Treatment with Atezolizumab was discontinued and the patient was subsequently enrolled in the pre-screening of the B-FAST study in July 2024, a phase 2 trial based on ctDNA analysis on peripheral blood via liquid biopsy with the aim of identifying targetable mutations [13]. Liquid biopsy performed with FoundationOne Liquid CDx confirmed mutations in BRCA2 and TP53 genes and identified also EGFR exon 17 S645C mutation.

Literature review and discussion within an internal molecular tumor board supported initiation of Afatinib at a dose of 40 mg/day in August 2024. However, treatment was poorly tolerated, with Grade 3 diarrhea, Grade 2 cutaneous rash, G2 scalp lesions, Grade 1 onychopathy, and electrolyte imbalances (requiring intravenous supplementation for hypo-/hypercalcemia). The dose was then reduced to 30 mg/day.

In October 2024, PET/CT imaging demonstrated a partial metabolic and dimensional response. Due to persistent grade 2 gastrointestinal adverse events, the dosage was further reduced to 20 mg/day from the fourth treatment cycle onwards, achieving excellent tolerability to treatment.

By January 2025, follow-up CT and PET/CT scans revealed a complete radiological and metabolic response, which was also confirmed at the May 2025 follow-up. In October 2025, after TC-PET scan, stable disease was observed in accordance with RECIST (Response Evaluation Criteria in Solid Tumors) morphological criteria, with increased metabolic activity in two mediastinal lymph nodes and two abdominal lesions. The regions with increased metabolic activity underwent radiation treatment in 10 fractions, as per decision of the multidisciplinary oncology group.
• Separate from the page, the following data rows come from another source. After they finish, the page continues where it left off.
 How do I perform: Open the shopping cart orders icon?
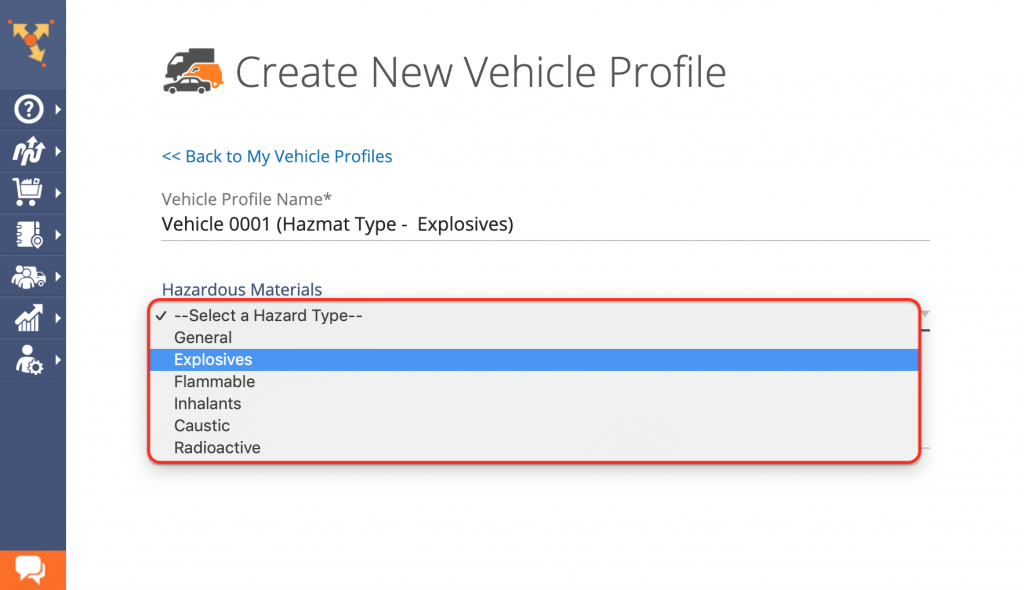click(x=28, y=192)
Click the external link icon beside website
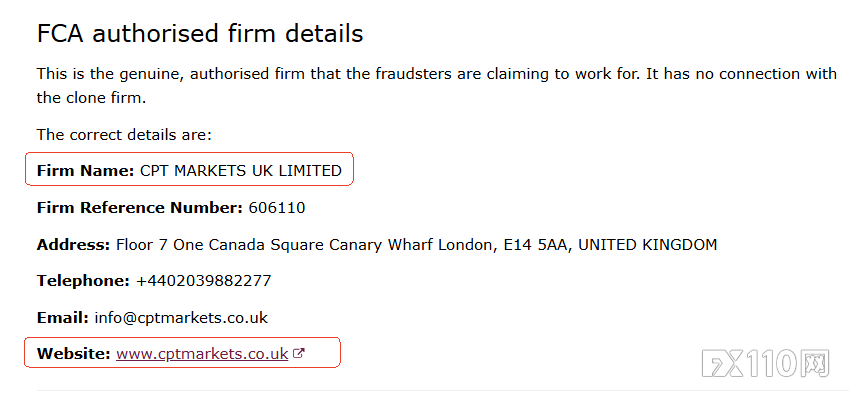Image resolution: width=857 pixels, height=400 pixels. 298,353
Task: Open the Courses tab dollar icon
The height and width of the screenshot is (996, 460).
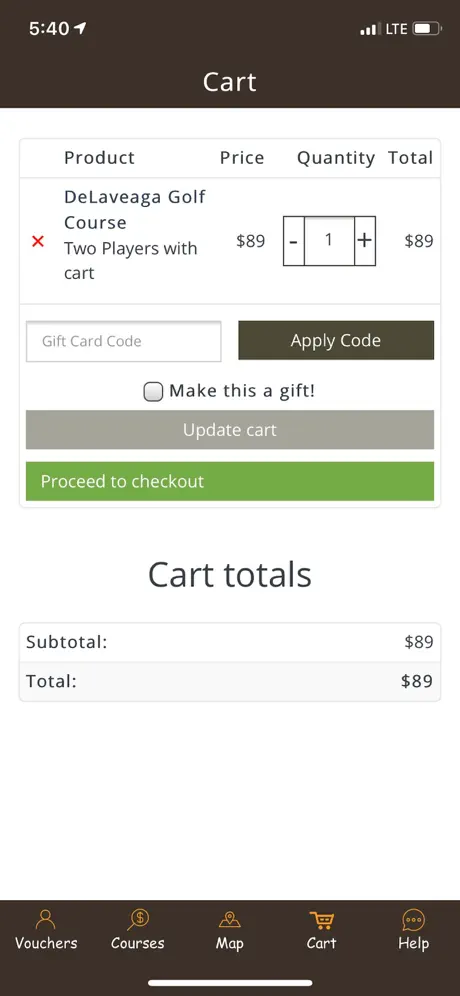Action: 138,919
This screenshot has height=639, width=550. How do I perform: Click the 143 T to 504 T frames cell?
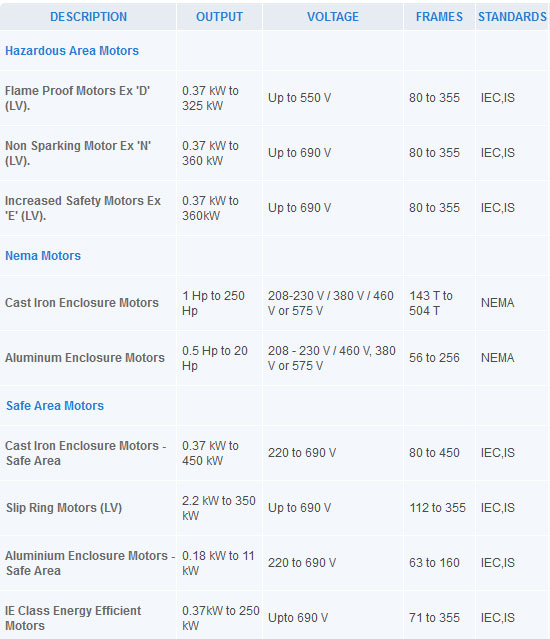click(x=431, y=303)
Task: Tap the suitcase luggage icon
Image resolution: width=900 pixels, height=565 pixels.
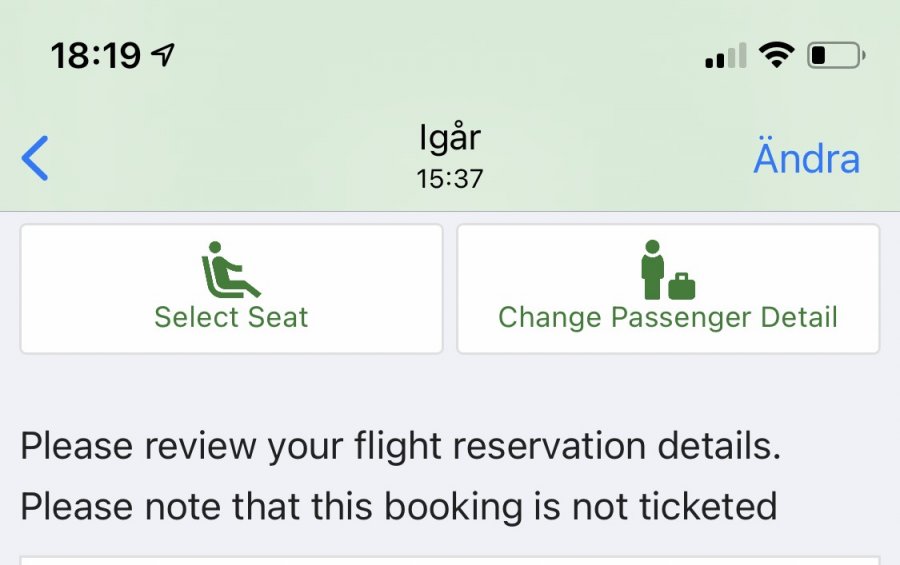Action: point(682,286)
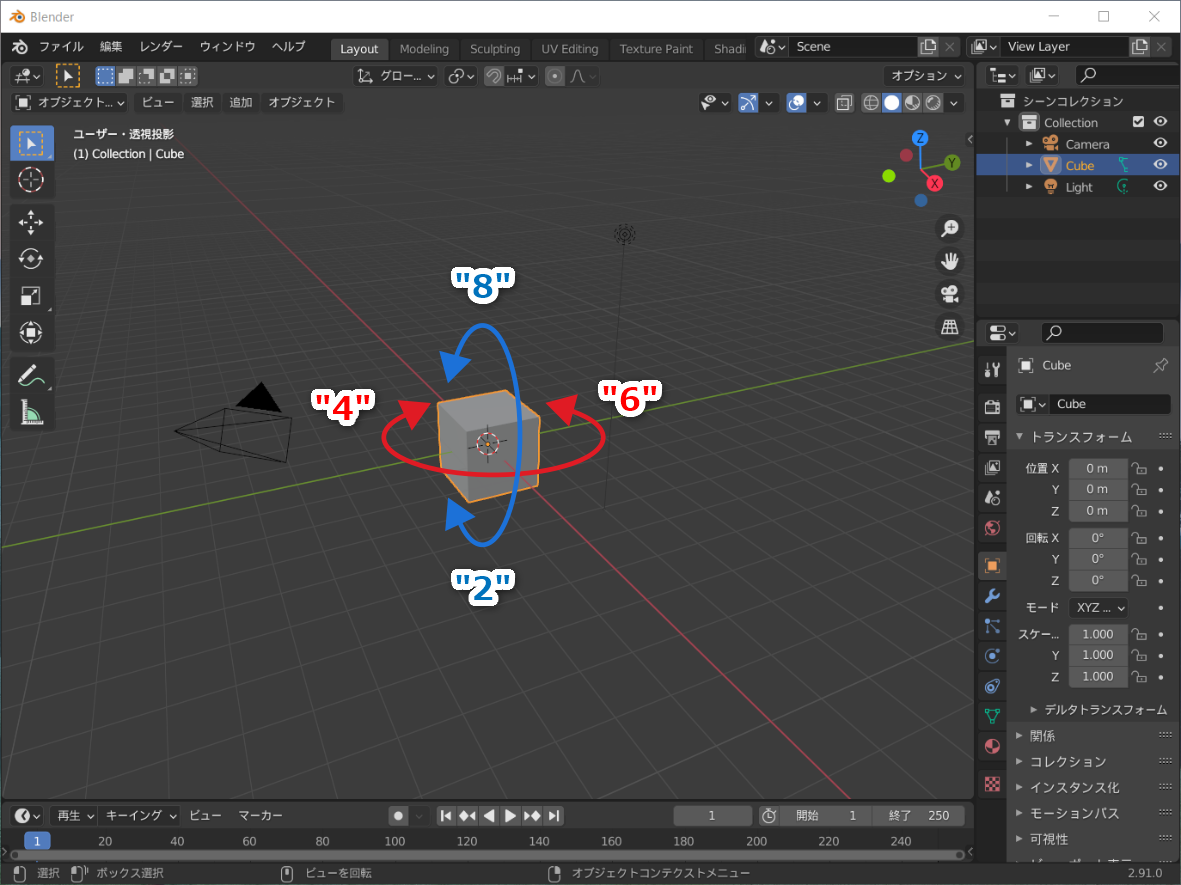
Task: Open the XYZ rotation mode dropdown
Action: pos(1098,608)
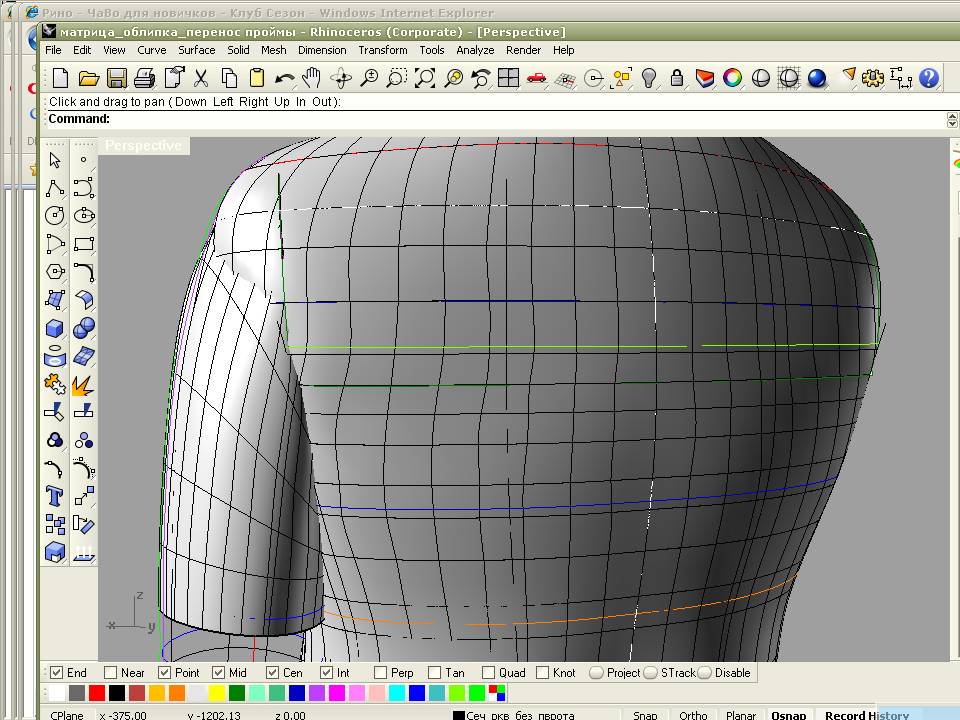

The patient continues Afatinib at a maintenance dose of 20 mg/day. The patient’s clinical timeline is best described in Figure 1 and Table 1.

Figure 1: Figure 1 shows the main events in the patient’s clinical history. The diagnostic phases are shown in red, while the treatments initiated are shown in blue, first immunotherapy with Atezolizumab and then the use of TKI with Afatinib. Radiological reassessments using PET/CT are highlighted in green.

Table 1: Table 1 describes the patient’s clinical timeline, treatments performed, therapeutic response and associated toxicity.